** Start Data lines **

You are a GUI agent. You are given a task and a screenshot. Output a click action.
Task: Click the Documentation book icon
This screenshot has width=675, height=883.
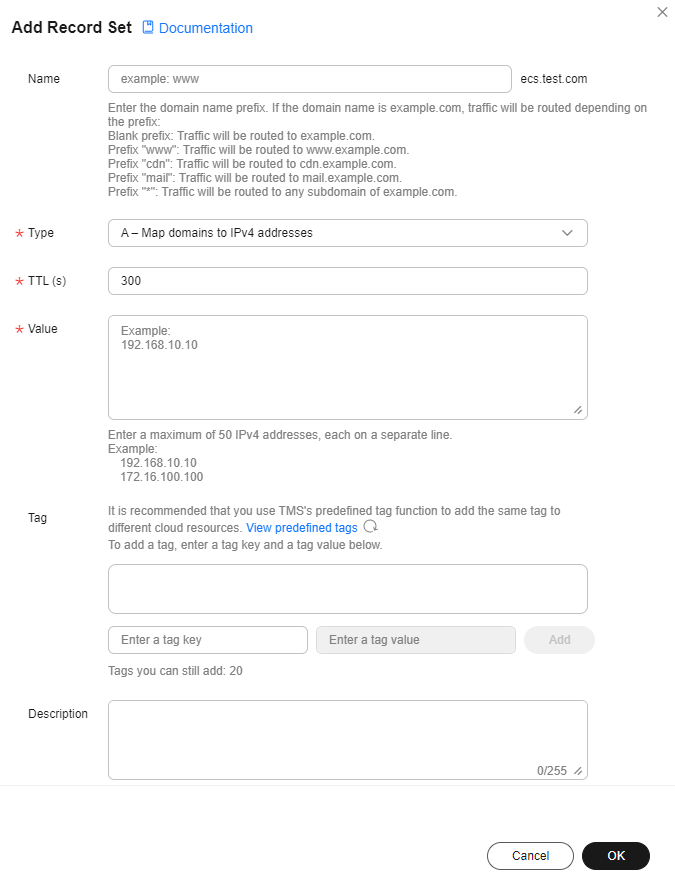coord(147,27)
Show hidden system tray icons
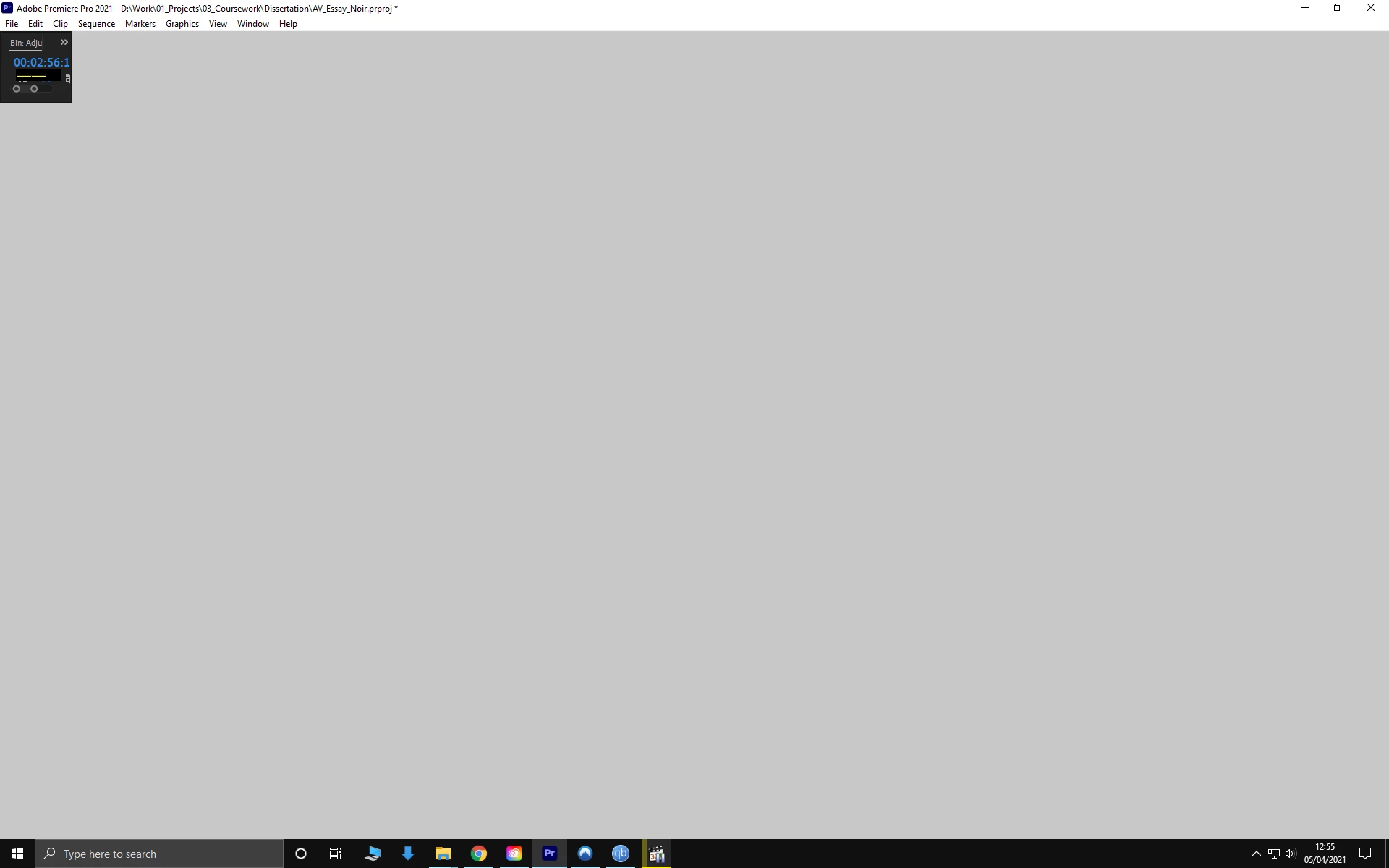 click(x=1256, y=854)
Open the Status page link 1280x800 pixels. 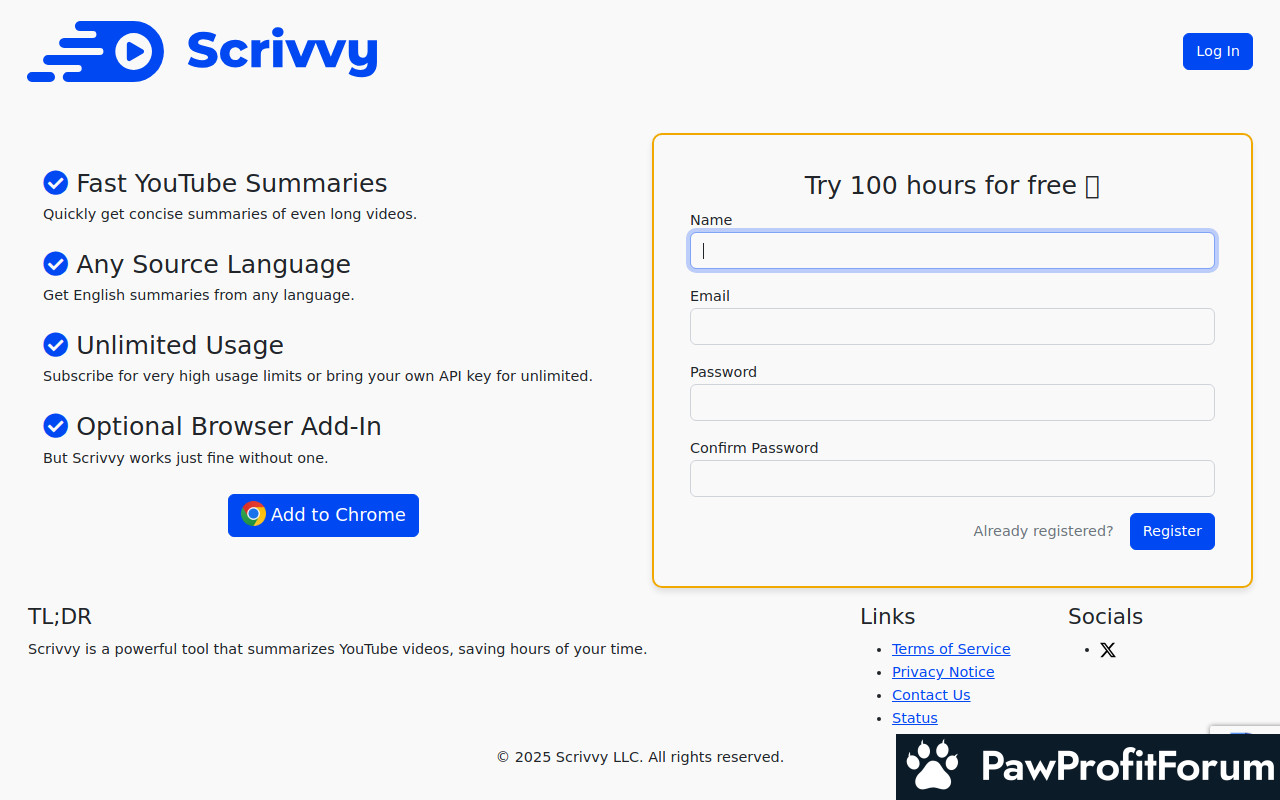pyautogui.click(x=915, y=718)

** End Data lines **

> _What you are asked to do_:
Gather every line of the material above that contains the string "screenshot", and copy each one out in its original order.

> _Task solution_:
You are a GUI agent. You are given a task and a screenshot. Output a click action.
This screenshot has width=675, height=883.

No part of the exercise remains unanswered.